EXTRACT:
- - - - -

AU: Arbitrary units.
Results aren't sensitive to model type or batch correction method
Finally, to check that our results weren't strongly dependent on our choice of a random forest classifier or our use of a linear mixed model (LMM) for batch correction, we repeated our analysis with both a support vector machine — a conventional nonlinear classifier with a very different architecture from a random forest — and with an established third-party batch-correction method, ComBat. We found that the median MCC values weren't meaningfully different for any combination of batch correction method and classification model (Figure 8).
Figure 8. The median MCC values for all combinations of dataset type, model type, prediction task, and cross-validation strategy.
Dataset and model types are shown by row, with prediction tasks by column. The “uncorrected” dataset corresponds to the data without batch correction, and the two “corrected” datasets correspond to data batch-corrected using a linear mixed model (LMM) and ComBat. RF: random forest, SVM: support vector machine, CV: Cross-validation, LOPO: leave-one-plate-out CV, LOSO: leave-one-strain-out CV, MCC: Matthews correlation coefficient.
Limitations and caveats
Several limitations may impact the interpretation of these results. Our dataset itself is small; after QC, we were left with only 248 spectra across nine strains and three plates, yielding noisy cross-validated performance metrics. In addition, the strains in our dataset may be too genetically similar to produce detectable differences in the Raman spectra, so our negative result for strain classification here may not generalize to collections of strains with greater diversity. Finally, the desiccation step in our sample preparation protocol — while necessary to yield a sufficiently strong Raman signal from our spectrometer — is inherently variable and likely contributes to the plate-level batch effect we report here. Other sample preparation techniques may result in weaker batch effects.

- - - - -

TASKS FOR THIS EXERCISE:
• 1. In the passage on Raman spectra and batch effects, why did the authors repeat their analysis with a support vector machine and with ComBat?
• 2. In the passage on Raman spectra and batch effects, list every abbreviation in the Figure 8 legend's list that begins "RF: random forest," along with what each one stands for.
• 3. Go on with the passage on Raman spectra and batch effects, starting right after its last sentence.

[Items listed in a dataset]
- - - - -

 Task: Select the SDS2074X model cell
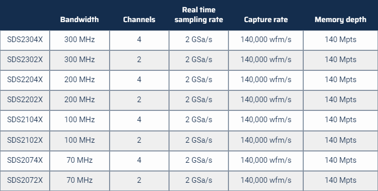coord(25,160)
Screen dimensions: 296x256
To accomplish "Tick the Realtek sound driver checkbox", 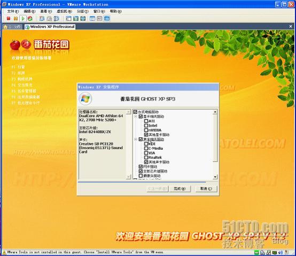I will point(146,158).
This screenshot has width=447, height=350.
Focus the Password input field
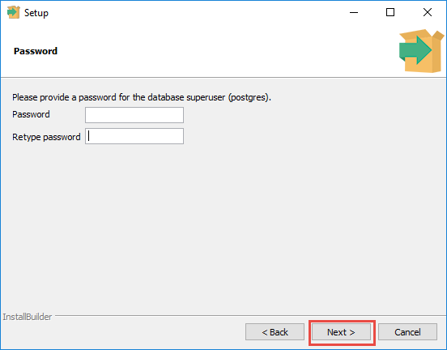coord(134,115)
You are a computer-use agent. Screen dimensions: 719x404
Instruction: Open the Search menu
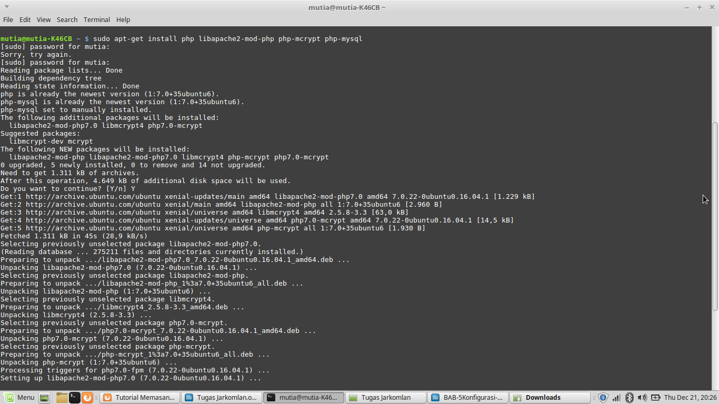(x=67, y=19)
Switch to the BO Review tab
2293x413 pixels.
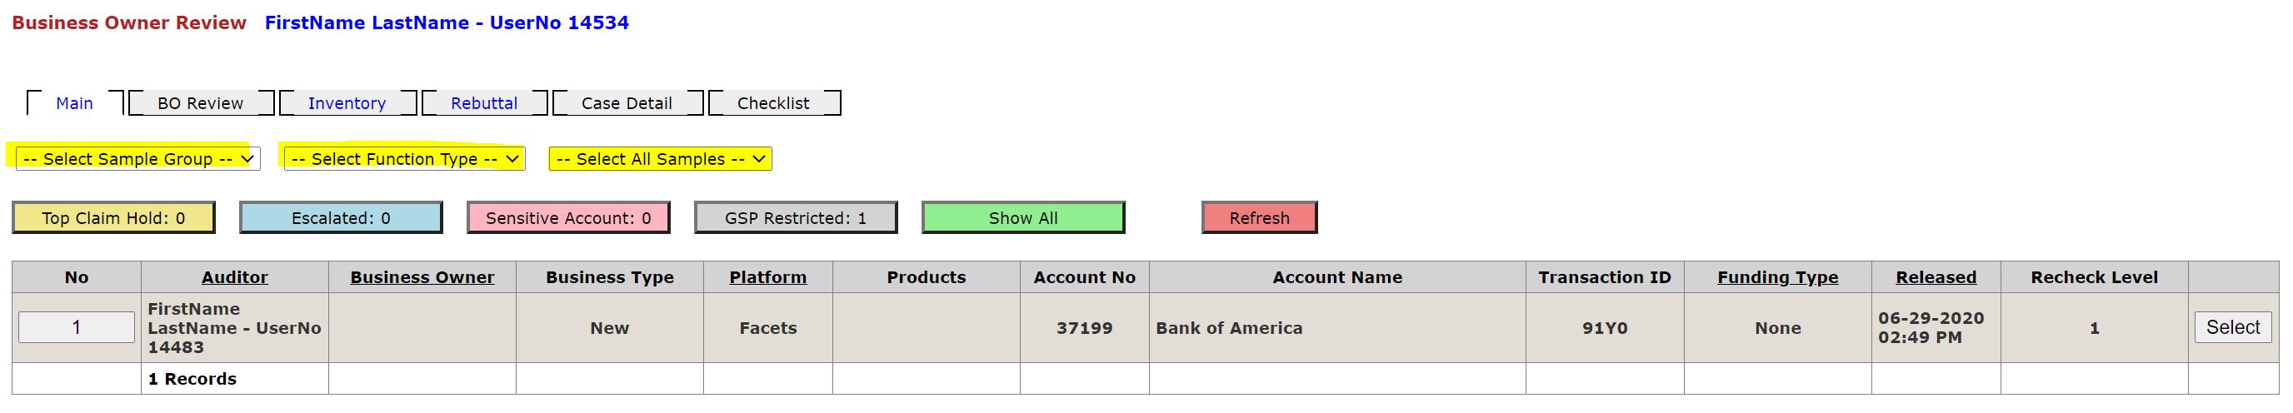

- - - - -

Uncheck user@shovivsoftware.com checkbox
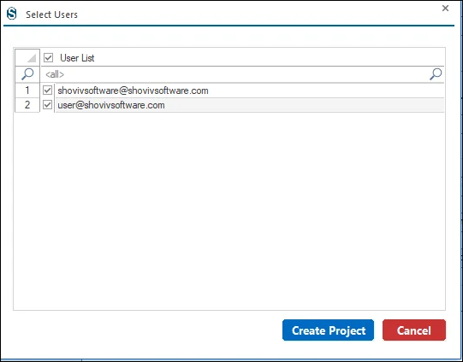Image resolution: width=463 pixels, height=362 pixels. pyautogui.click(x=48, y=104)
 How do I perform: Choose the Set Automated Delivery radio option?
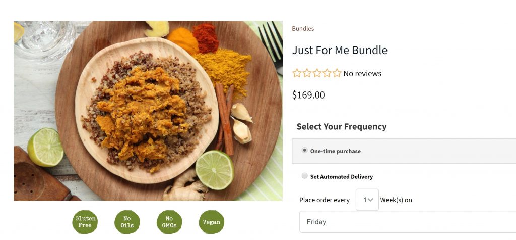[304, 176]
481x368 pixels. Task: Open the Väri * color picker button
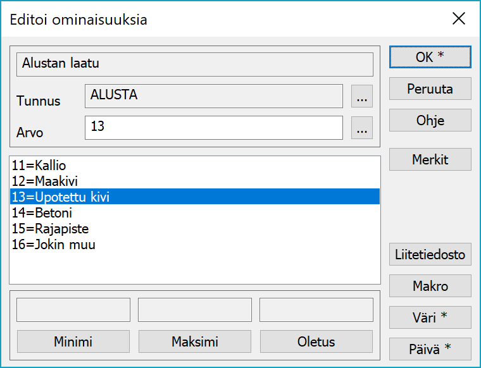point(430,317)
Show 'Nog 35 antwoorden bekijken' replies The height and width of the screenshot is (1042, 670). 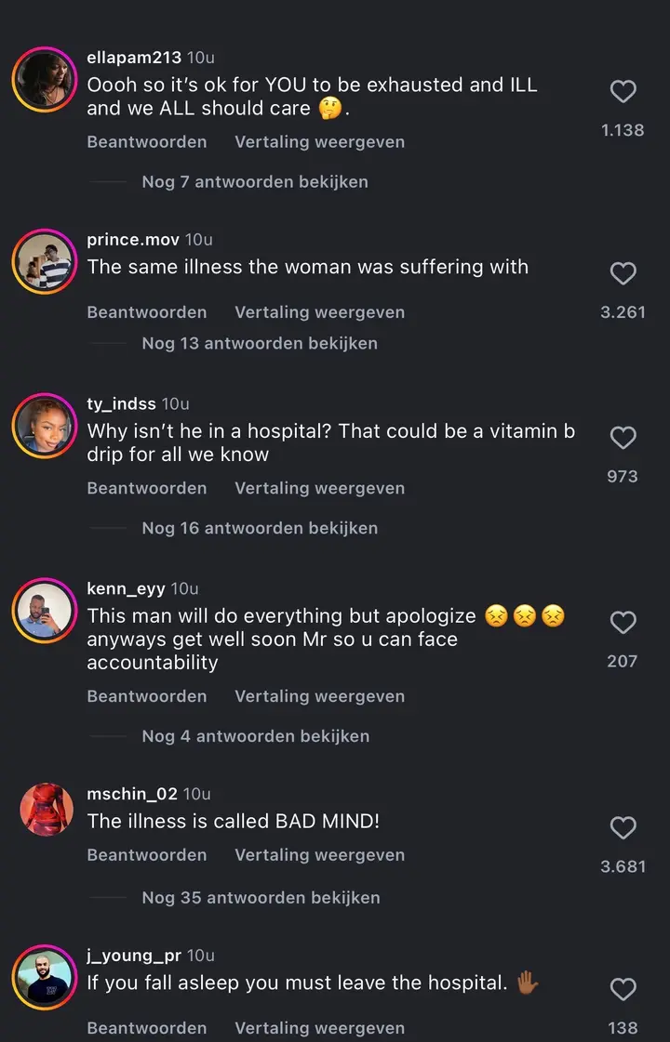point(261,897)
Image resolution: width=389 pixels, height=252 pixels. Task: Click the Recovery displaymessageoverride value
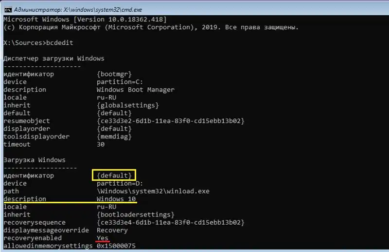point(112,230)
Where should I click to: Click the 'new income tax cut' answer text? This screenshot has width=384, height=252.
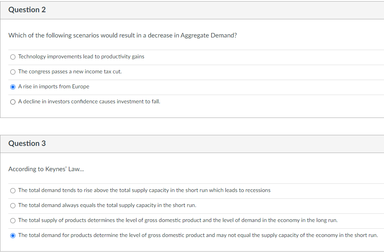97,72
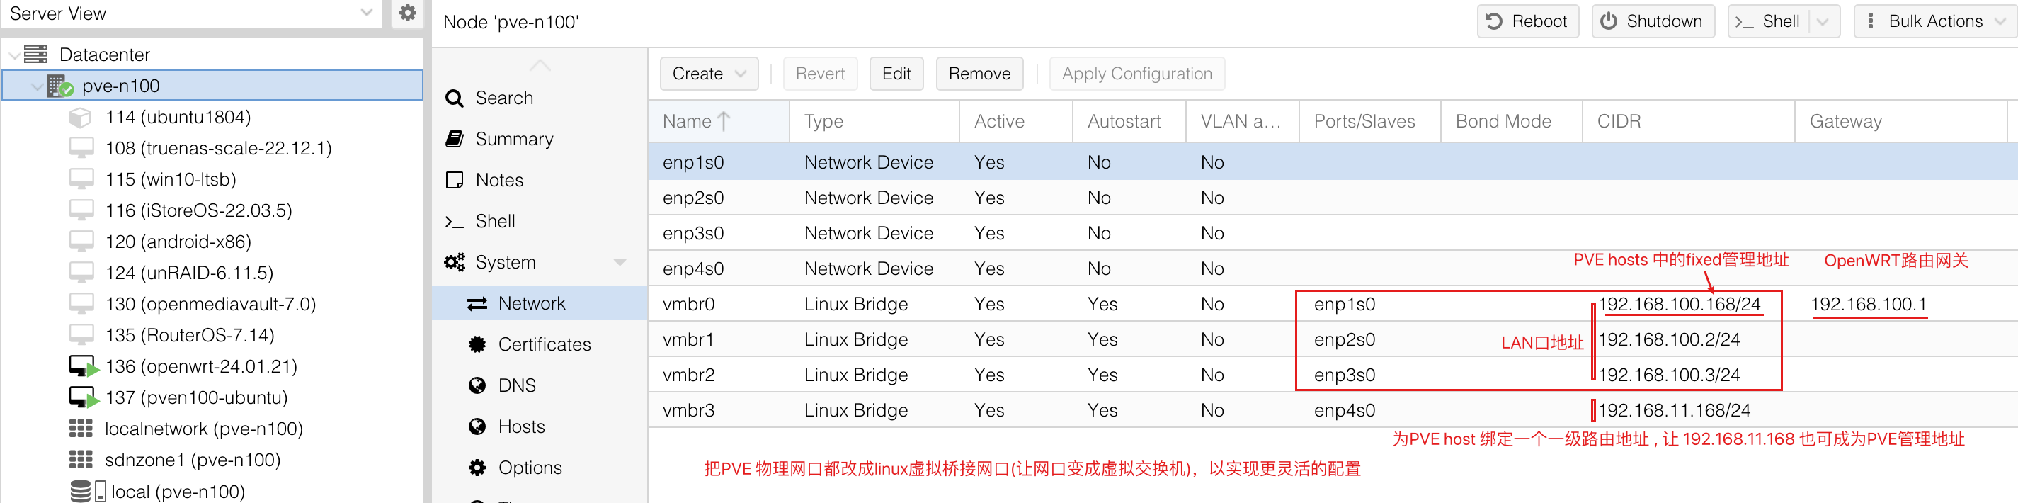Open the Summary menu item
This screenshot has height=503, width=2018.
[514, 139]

- - - - -

EXERCISE ANSWERS:
• 1. They wanted to check that their results didn't depend strongly on their choice of a random forest classifier or on their use of a linear mixed model for batch correction. The support vector machine was picked as a conventional nonlinear classifier with a very different architecture from a random forest, and ComBat is an established third-party batch-correction method.

• 2.
RF: random forest
SVM: support vector machine
CV: cross-validation
LOPO: leave-one-plate-out CV
LOSO: leave-one-strain-out CV
MCC: Matthews correlation coefficient

• 3.
We also note that our batch correction approach introduces an implicit train-test leakage, as it applies batch correction once to the full dataset, rather than to each training fold separately. For leave-one-plate-out cross-validation, this effect is severe, as the batch-effect dimension and the cross-validation dimension are identical. This means that our batch-corrected leave-one-plate-out cross-validation estimates are not valid estimates of generalization to fully unseen plates (i.e., plates held out from both batch correction and cross-validation). We instead intend our results to represent a description of how much information about a variable of interest is contained in the spectra, given full knowledge of experimental confounders. In other words, much like PCA or clustering applied to an entire dataset, our batch-corrected cross-validation results describe the batch-corrected structure in the data we have, not the performance we'd expect on new data.
Conclusions
Raman spectroscopy is an extremely sensitive technique. It can detect real, relevant biological signals — and sometimes very subtle ones — but it also readily picks up irrelevant signals associated with experimental conditions. In practice, we have found that Raman spectra invariably contain a mixture of both relevant and irrelevant signals. Because experimental batch effects are a kind of structured noise, standard k-fold cross-validation can give misleadingly good results by allowing models to learn batch-specific features. To distinguish authentic biological signals from batch effects, experiments must therefore include end-to-end replicates, and analysis must be cross-validated on experimentally meaningful batch dimensions. We recommend that experiments incorporate at least three end-to-end replicates from the outset, and that analysis workflows include both leave-one-replicate-out cross-validation and "adversarial" prediction tasks in which a model is trained to predict biologically meaningless variables like replicate or plate identifiers.